Powers and Principalities: The Gun as Idol

Powers and Principalities: The Gun as Idol December 15, 2012

I am increasingly convinced that idolatry is a category that Christianity needs to recover.  As long as it remains ignored, a central tenet of Christianity, that an essential aspect of Jesus’s work was to unmask the powers and principalities that order the logic of this world, remains opaque to us.  And as long as this remains opaque, we will continue to worship those powers and principalities.  The suggestion that this is hyperbole and mythology has no purchase with me.  The blood these tyrants drink is real.

The logic of sacrifice that is shattered by the Cross is precisely the logic at work here.  As the letter to the Hebrews rightly notes, this logic is one of ever-increasing offerings.  The only answer when they don’t work is to sacrifice more.  Christ’s once and for all sacrifice is the wrench in this demonic machine.  Its ritual re-presentation, a community meal, quite the antithesis of his bloody death even while it captures the heart of its meaning, stands in stark contrast to the repeated blood offerings demanded by the gods of this world.

Last month, we looked at sacrifices to Mammon.  But Jesus says “Blessed are the poor.”

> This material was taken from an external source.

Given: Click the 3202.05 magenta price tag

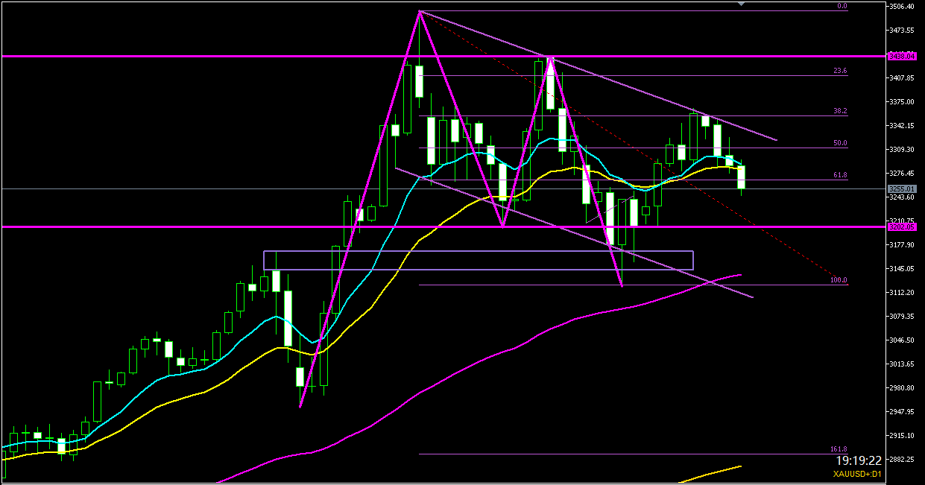Looking at the screenshot, I should 902,226.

Today, Gary Wills contemplates the altar of Moloch:

[The gun’s] power to do good is matched by its incapacity to do anything wrong. It cannot kill. Thwarting the god is what kills. If it seems to kill, that is only because the god’s bottomless appetite for death has not been adequately fed. The answer to problems caused by guns is more guns, millions of guns, guns everywhere, carried openly, carried secretly, in bars, in churches, in offices, in government buildings. Only the lack of guns can be a curse, not their beneficent omnipresence.

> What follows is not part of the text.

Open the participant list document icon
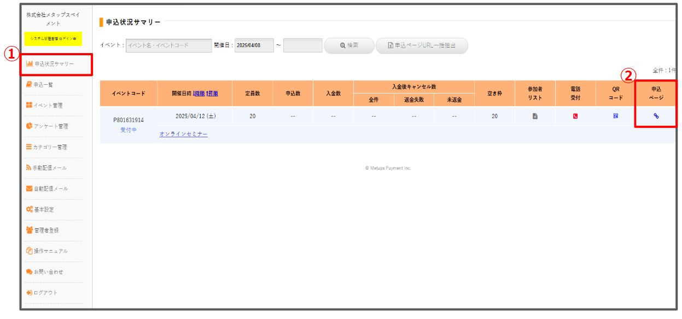Image resolution: width=682 pixels, height=319 pixels. coord(535,116)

Adoration of Moloch permeates the country, imposing a hushed silence as he works his will. One cannot question his rites, even as the blood is gushing through the idol’s teeth. The White House spokesman invokes the silence of traditional in religious ceremony. “It is not the time” to question Moloch. No time is the right for showing disrespect for Moloch.

But Jesus says “Blessed are the peacemakers.”

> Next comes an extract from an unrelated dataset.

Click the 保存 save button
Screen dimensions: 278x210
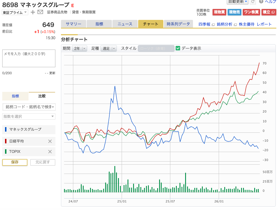(x=15, y=162)
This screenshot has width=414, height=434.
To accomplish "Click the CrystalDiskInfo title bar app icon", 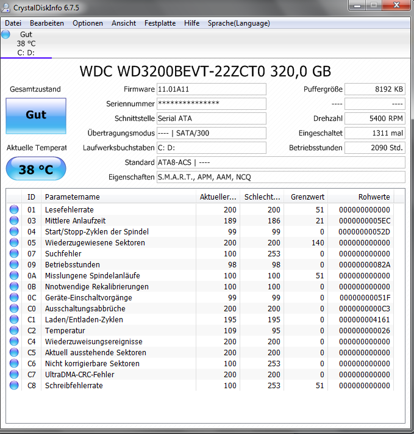I will coord(5,7).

Was Jesus being hyperbolic when he told us not to worry about tomorrow?  Or was he warning us how our perceived needs for material goods and personal security can become so pathological that, in the end, our shopping will make us all bankrupt and our self-defense will get us all killed?


Brett Salkeld is a doctoral student in theology at Regis College in Toronto and Hanrahan Scholar-in-Residence at St. Mark’s College in Vancouver. He is a father of three (so far) and husband of one.